Soda: Will a ban on big cups reduce obesity?

New York's mayor wants to ban the sale of supersize sodas from restaurants, movie theaters, and stadiums.

New York City’s “nanny-in-chief” is back, said Julie Gunlock in the New York Daily News. First, Mayor Michael Bloomberg banned cigarettes from bars and restaurants in the Big Apple, and then he moved on to a prohibition on trans fats in restaurant food. Now, Bloomberg has proposed banning the sale of supersize sodas and other sugary beverages from his city’s restaurants, movie theaters, and stadiums, with a 16-ounce limit per cup. Too much soda is a leading cause of obesity, the mayor says, and “it’s time to attack the culprit.” But most scientific research indicates that our obesity crisis stems mostly from overeating—and New Yorkers will be able to circumvent this silly soda ban by simply buying two 16-ounce sodas, instead of one giant one. Why is Bloomberg pushing a prohibition that has so little chance of working? said Gregory Kane in WashingtonExaminer.com. It can only be “because he feels like it, and because he can.”
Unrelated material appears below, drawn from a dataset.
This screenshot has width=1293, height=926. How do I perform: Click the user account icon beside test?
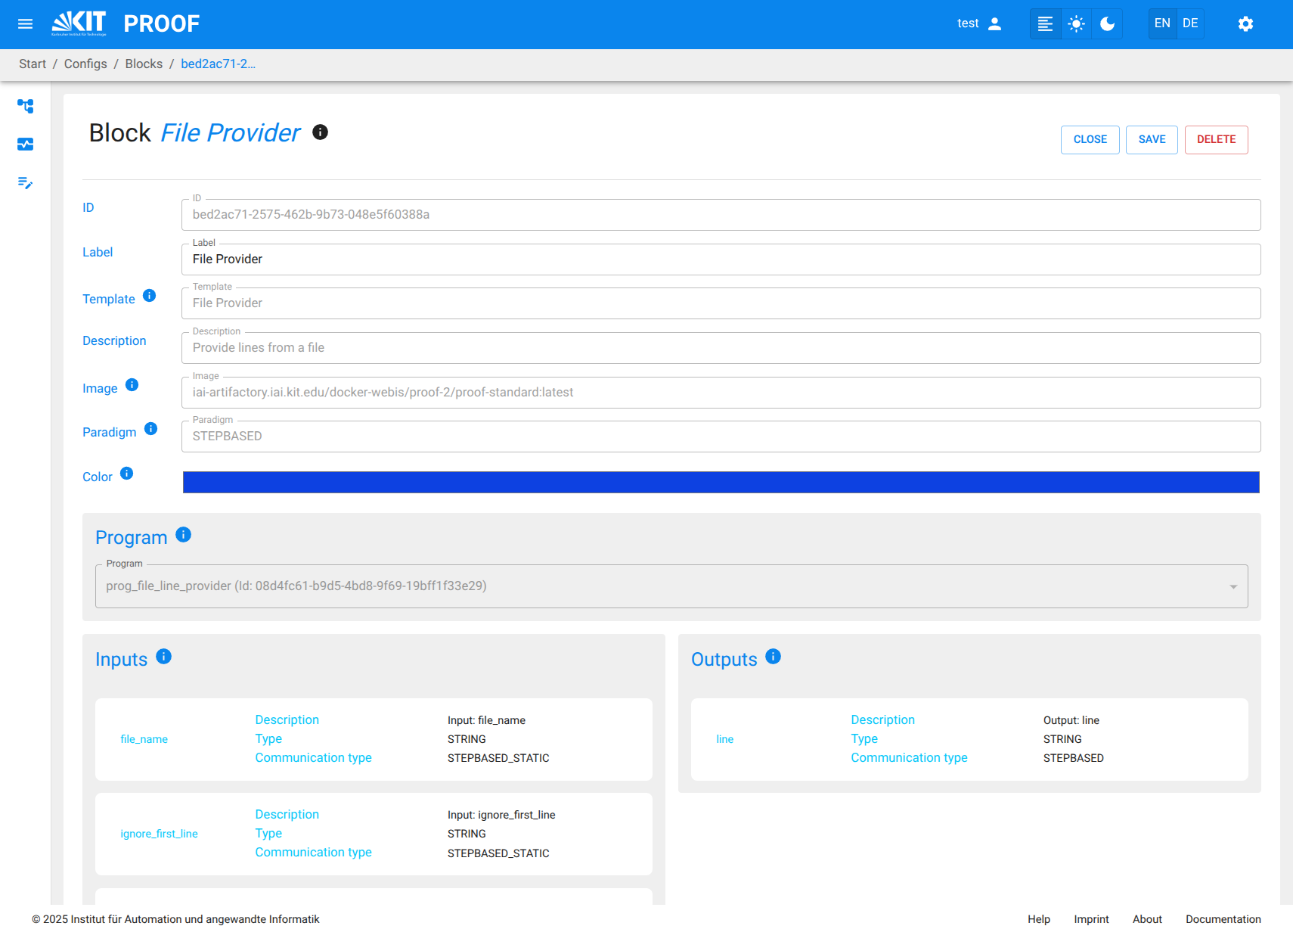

We don’t usually endorse Bloomberg’s “trademark nannyism,” said the New York Post in an editorial. But this is different. The mayor doesn’t want to ban soda, but to encourage us to consume less of it. Studies have found that people eat and drink more if you put more in front of them; reducing portion size is an effective way to get people to cut down on calories. And let’s face it, said Frank Bruni in The New York Times. “We’re fat, folks. Seriously, dangerously fat”—and the pail-size, sugar-laden 32- and 48-ounce cups of soda now peddled in movie theaters and fast-food chains aren’t helping. Bloomberg is just trying to push back “against the new normal,” and reset our distorted expectations.